May 31, 2011 | Backgrounder on National Security and Defense
Abstract: In confronting the federal debt crisis, Congress should take special care not to cut the defense budget in ways that would reduce the U.S. military’s ability to dissuade, deter, and, if necessary, defeat future adversaries. While America has made significant cuts to defense spending before when threats receded, today the U.S. faces a disturbingly diverse set of national security challenges ranging from Somali pirates to transnational terrorist organizations to rogue nations with nuclear weapons. One of the best investments the U.S. can make is in military capabilities that dissuade and deter future adversaries.
As the United States finally confronts its burgeoning debt, it must ensure that the proposed budget cuts are not only sized and timed appropriately, but also targeted to achieve the desired financial objectives, without exposing the nation to unintended and unacceptable consequences.
This is particularly true with the defense budget. At roughly 20 percent of the federal budget, defense spending no longer dominates U.S. government expenses, due in part to the growth of the many entitlement programs. However, as the Department of Defense (DOD) budget constitutes over half of the federal “discretionary accounts,” it naturally presents a target for budget cuts. President Barack Obama is seeking $400 billion in additional defense cuts through fiscal year (FY) 2023. This averages to more than $33 billion per year.
However, Congress should not make cuts to the defense budget based on which programs are at an opportune time for termination or on which facilities lack adequate political support. They should be made based on realistic assessments of where efficiencies can be obtained while maintaining the capability to dissuade and deter future adversaries and to defeat them if needed.

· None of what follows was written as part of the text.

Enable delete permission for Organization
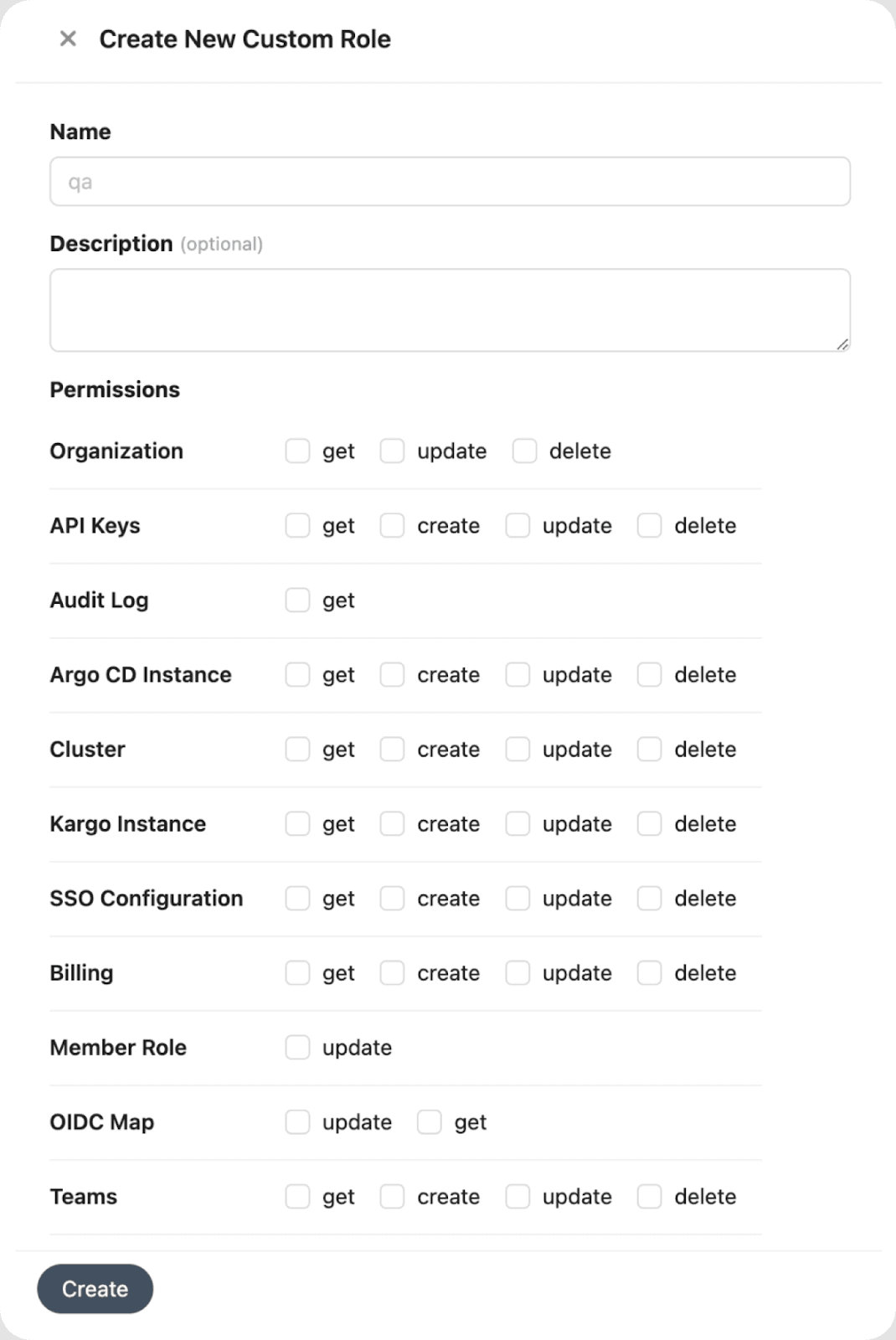This screenshot has width=896, height=1340. (x=524, y=451)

Current Threats and Challenges
America has made significant cuts to defense spending before—after both World Wars, Korea, Vietnam, and the fall of the Berlin Wall in 1989. Those cutbacks reflected the cessation of hostilities and a credibly perceived reduction in the threats to the nation. The situation today is quite different. The U.S. faces a disturbingly diverse set of national security challenges that spans the spectrum from pirates threatening U.S. citizens and world commerce off the coast of Somalia to transnational terrorist organizations such as al-Qaeda to rogue nations acquiring nuclear capabilities such as North Korea. Added to these threats are the military buildup in China and continuing unrest in the Middle East. In this environment, it is difficult to argue that the U.S. will not face continued challenges to its security.
Providing for the common defense in this environment has multiple budgetary implications, from support for current operations to investments intended to dissuade others from preparing for conflict and to deter them from attacking the U.S. or its allies. First, and arguably foremost, America has a profound obligation to ensure that those who go in harm’s way on its behalf are properly trained, equipped, and supported and that, if they are wounded, they are cared for properly. Fortunately, while debates continue regarding the future of U.S. engagements in Iraq, Afghanistan, and elsewhere in the Middle East, the need to provide such support to U.S. military personnel is generally recognized.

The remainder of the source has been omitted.